Extract:
━━━━━━━━━━
# Searching for Signal 771 on some channels



## DrewM (Feb 11, 2007)

I've been running one HR21 with an SWM (coming from a new Slimline dish on a non-penetrating mount) since March. A couple months back, I started getting a "Searching for Signal" error on ESPN (206). Since I was able to receive ESPN on another channel, it wasn't a big enough deal to call DTV.

This morning, however, I got the same error on the new Fox News HD feed. Checking around, it has spread to a few other channels (HDNet, ABC Family, to name two). DTV can't get here until Monday, so I thought I'd ask here.... 

Is this more likely a dish alignment issue (due to the mount) or an SWM issue?


----------



## rudeney (May 28, 2007)

Check your signal strengths on 99c and 103c. If they are weak, it's probably alignment. If not, then maybe a reset is in orderer, including the PI on the SWM.


----------



## definer (Oct 17, 2008)

Drew,

I had the same problem and it was corrected with the installation of a new LNB.

Ken


----------



## litzdog911 (Jun 23, 2004)

Please post back with your signal readings for each satellite's transponders (and both tuners if applicable). You'll find these readings under "Menu" -> "Setup" -> "System Setup" -> Satellite -> "View Signal Strength".
━━━━━━━━━━
Supplied data:

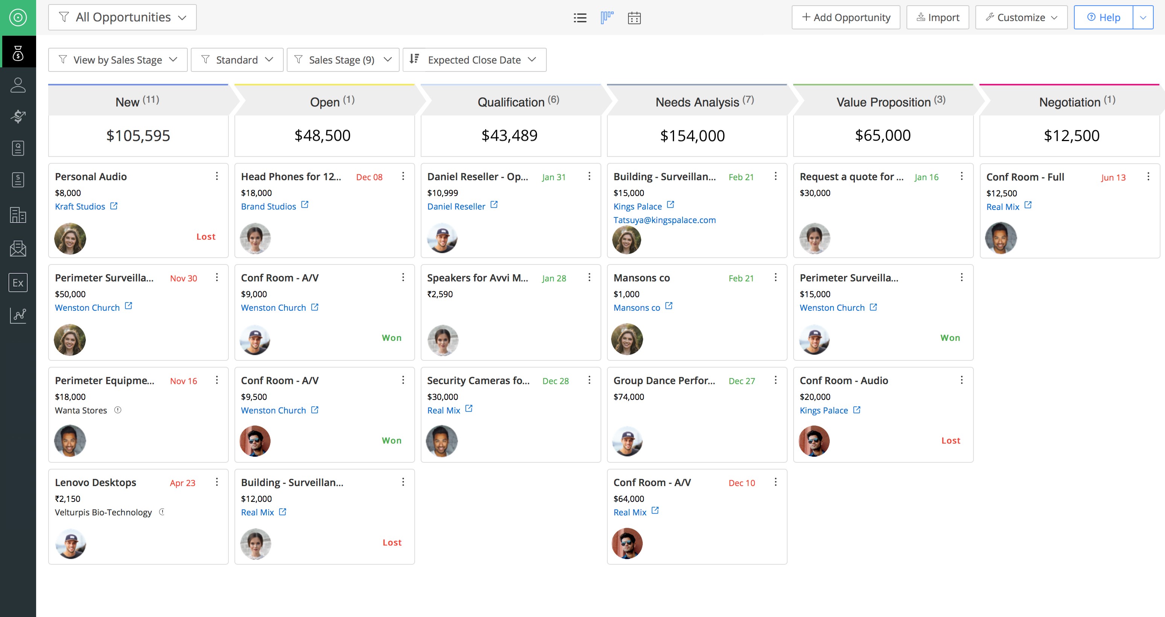Open the dropdown arrow next to Help
Image resolution: width=1165 pixels, height=617 pixels.
pos(1143,17)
━━━━━━━━━━
Work instructions:
1 - In the satellite signal thread, what did definer say corrected the same problem?
2 - Retype everything in the satellite signal thread from "I've been running" down to "I'd ask here....".
Rely on the satellite signal thread alone, not on the lines.

Solutions below:
1 - The installation of a new LNB corrected it.

2 -
I've been running one HR21 with an SWM (coming from a new Slimline dish on a non-penetrating mount) since March. A couple months back, I started getting a "Searching for Signal" error on ESPN (206). Since I was able to receive ESPN on another channel, it wasn't a big enough deal to call DTV.

This morning, however, I got the same error on the new Fox News HD feed. Checking around, it has spread to a few other channels (HDNet, ABC Family, to name two). DTV can't get here until Monday, so I thought I'd ask here....